Goal A: In the text about the Churchill Club, what did the railroad cars blown up at the Aalborg railroad yard contain?
Goal B: List every line of the records that contains the word "width", treating uppercase and lowercase as different.

** Start Extracted text **

On May 2, 1942, the Churchill Club, using discs from mortar grenades, blew up the Aalborg railroad yard, which was the town's main Nazi base. The railroad cars that they blew up contained airplane wings, machinery, and Swedish iron ore likely destined for the German war effort.  Danish firemen were slow to put out the flames, fearing additional explosions.  This was one of their most successful attacks.

Arrest and Trial
May 8, 1942 a waitress (Elsa Ottesen) saw two members of the Churchill Club enter a large cafe and go straight for the coat closet, where later a (German) soldier reported a stolen pistol. Witnesses identified the two boys outside their private school. Later that night, Knud was arrested and the Germans took their stockpile of stolen weapons. Everyone who was involved was arrested that night. They were sent to King Hans Gades Jail to await the judge's verdict. Then later sent to State Prison in Nyborg with sentences ranging from a year and 6 months to 3 years. In October 1942, a few boys (Kaj and Alf Houlberg and Knud Hornbo) managed to escape King Hans Gades Jail for 19 consecutive nights, having sawed loose a window bar, and perform more acts of sabotage. After the boys were recaptured, attacks from the Churchill Club ceased.

Meeting Winston Churchill

Books
Knud Pedersen has written four books about the Churchill Club; all were republished in an omnibus edition in 2005.

** End Extracted text **
** Start Provided material **

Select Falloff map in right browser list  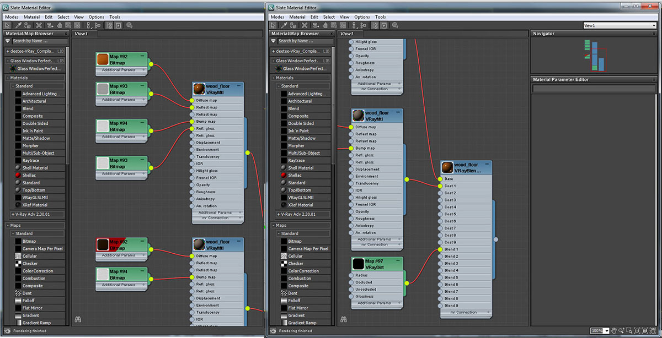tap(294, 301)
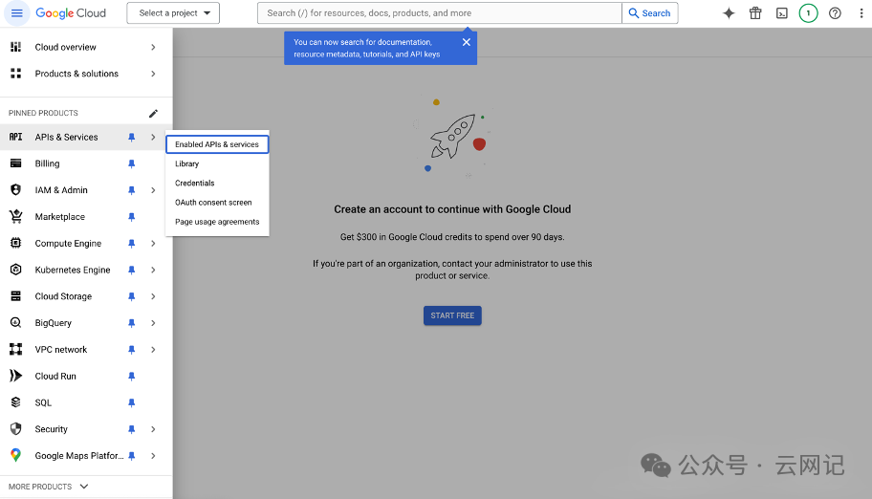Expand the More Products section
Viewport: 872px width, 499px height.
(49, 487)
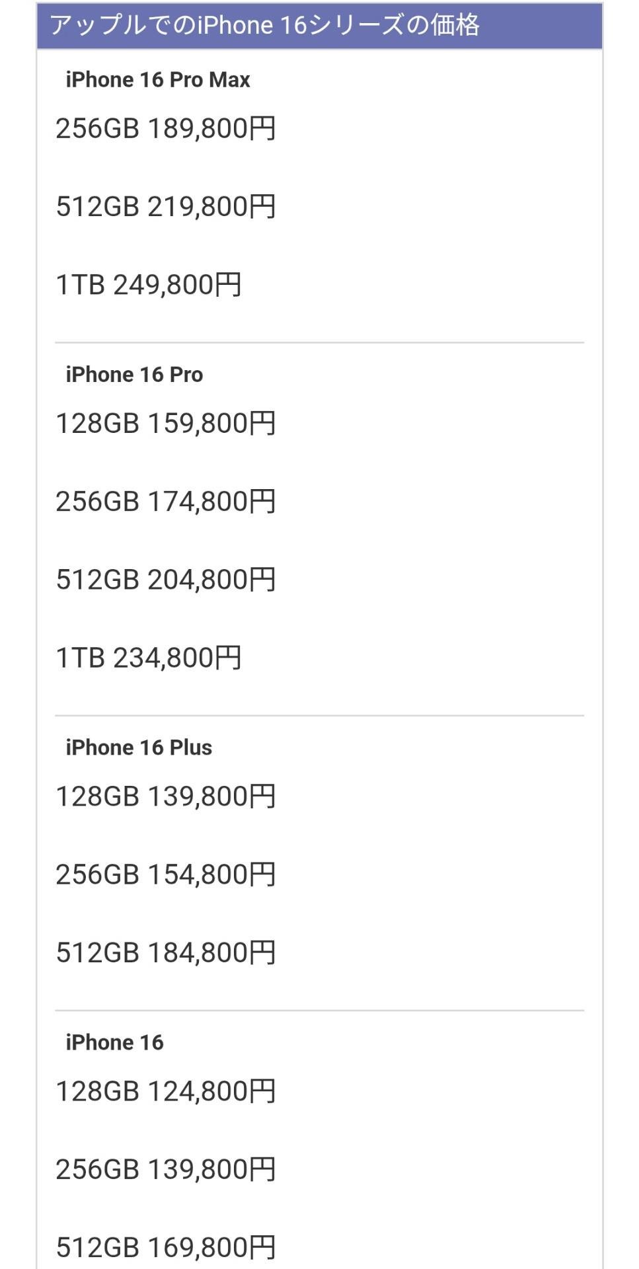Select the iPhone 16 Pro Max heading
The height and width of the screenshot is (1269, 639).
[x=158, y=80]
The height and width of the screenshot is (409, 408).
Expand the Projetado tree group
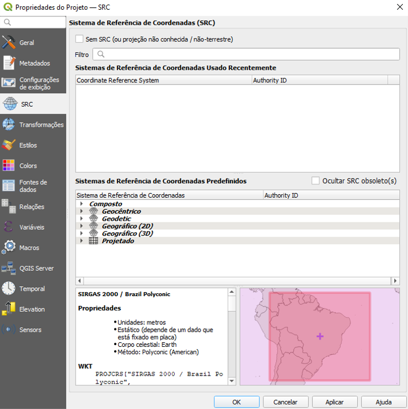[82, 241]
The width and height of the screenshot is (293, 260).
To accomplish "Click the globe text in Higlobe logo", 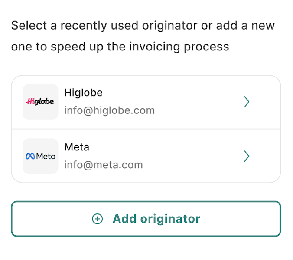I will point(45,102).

** End Provided material **

Right answer A: Airplane wings, machinery, and Swedish iron ore.

Right answer B:
Viewport: 872px width, 499px height.
The height and width of the screenshot is (1269, 639).
The height and width of the screenshot is (409, 408).
The width and height of the screenshot is (293, 260).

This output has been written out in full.